Today, I went to Otovalo with Sebastian and the other teachers on the bus. The crew was young, and make me think of pursuing international teaching... though I feel I would enjoy it more with a boyfriend or husband, as it seems it could be romantically isolating. Some were driven here by lack of job prospects. The best thing was that, typical of teachers, they were lively and high-energy, with a great sense of playfulness. 

Otovalo itself was completely overwhelming!
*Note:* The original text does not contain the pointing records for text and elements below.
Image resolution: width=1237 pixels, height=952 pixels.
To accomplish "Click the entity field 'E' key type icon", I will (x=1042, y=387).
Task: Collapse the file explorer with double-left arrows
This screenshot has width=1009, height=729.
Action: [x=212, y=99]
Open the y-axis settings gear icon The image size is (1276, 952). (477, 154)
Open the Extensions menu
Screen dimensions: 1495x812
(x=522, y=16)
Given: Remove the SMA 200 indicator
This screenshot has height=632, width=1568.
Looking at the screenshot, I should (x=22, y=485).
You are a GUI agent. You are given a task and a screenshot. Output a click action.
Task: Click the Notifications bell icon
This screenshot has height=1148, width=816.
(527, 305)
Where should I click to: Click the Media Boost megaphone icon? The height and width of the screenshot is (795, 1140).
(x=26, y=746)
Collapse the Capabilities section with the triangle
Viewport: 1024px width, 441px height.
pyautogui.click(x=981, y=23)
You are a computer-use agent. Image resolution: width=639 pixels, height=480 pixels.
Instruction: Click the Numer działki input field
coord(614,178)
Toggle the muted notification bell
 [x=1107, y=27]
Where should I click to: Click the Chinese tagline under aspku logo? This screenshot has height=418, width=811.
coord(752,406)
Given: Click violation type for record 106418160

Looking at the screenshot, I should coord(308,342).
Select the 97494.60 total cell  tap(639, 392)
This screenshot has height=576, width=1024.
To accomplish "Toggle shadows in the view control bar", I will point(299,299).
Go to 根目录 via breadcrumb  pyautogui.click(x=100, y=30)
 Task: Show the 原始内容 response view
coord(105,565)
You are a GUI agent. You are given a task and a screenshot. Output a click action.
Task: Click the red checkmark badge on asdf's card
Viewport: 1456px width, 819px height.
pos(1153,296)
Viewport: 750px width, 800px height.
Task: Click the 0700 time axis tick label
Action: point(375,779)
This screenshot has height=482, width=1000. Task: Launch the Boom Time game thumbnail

People are constantly yelling to you, and imploring you to buy their products, and there are so many people selling the same things (similar to the 15 beach front restaurants all selling the exact same fare in Canoa) it is hard to make a choice. I like to think I drove a pretty hard bargain. I would often get overwhelmed and say I was leaving and didn't want to buy anything... and then would be offered my lowest bidding price. I didn't get a Andean flute or a churango (that five-stringed instrument so similar to the ukulele) but otherwise, I feel I did pretty well. I could've done better with a bit more than three hours of time.

Right now, I am hanging in Sebastian's apartment, with the best showers, best heat, and best internet I have experienced in my whole trip. Tomorrow, I will head for the cloudforests of Mindo, for some more tropical weather, hotsprings, hiking, and (mom, get ready) fabulous BIRDWATCHING. There is one guide who purports to be able to show you 100 bird species in a few hours. I will probably free lance it but we shall see! Well, I should sign off... Seb and I are going to watch a movie.

I come home Thursday! I hope the snow is ready.

Paddleboarding.

Janna's fashion shot.

The main drag - hostels to the left, restaurants and beautiful beach on the right.

Sebastian beachcombing.

Some of our finds - I got sick of carrying them, so this was for posterity.

View from the hostel - hammocks, bar, etc. below.

Encocado de Camaron - coconut shrimp soup... with the typical banana chips.


Chuleta y yo.

Post-swimming beards!

Beach babes living in the lap of luxury. Sprite on the beach.

Combin'.



Mario. The first guide I have had on this trip who has been kind and patient without ulterior motives.

Gillnet fishing with pelican-like birds swooping. Some of these school-aged children don't attend school, preferring fishing.


Ramona y yo.

A small banana plantation provides a break in the bleak landscape. They needed rain, but I got the sun on my trip.

Our ride back from the pasture.

Decadent: Isabel Allende and deep-fried shrimp with ketchup AND mayo.

Elizabeth's collection of beach artefacts, some 700 years old, by her estimation.

Best bus snack ever. So, vendors come on the buses and hawk their wares, riding until the bus stops again to admit/leave a passenger (presumably to get on a return bus). I bought this coconut that had been shelled but left intact. First, you drink the milk, then you can eat the nut itself. It was much better than all of the other crap I ate on that bus that day, and much healthier. The only problem is there was no opportunity to pee for about 4 hours...

Otovalo... too many options. I went for what I called the "salmones".

Beautiful embroidered tapestries; note the shrimp tapestries.

Sebastian in one of three panchos he bought today. He is the tallest man in the country and would like my friends and family to know that he is also the biggest as well as being the nicest person ever. I would like to add he is the goofiest. Posing with the cowboys.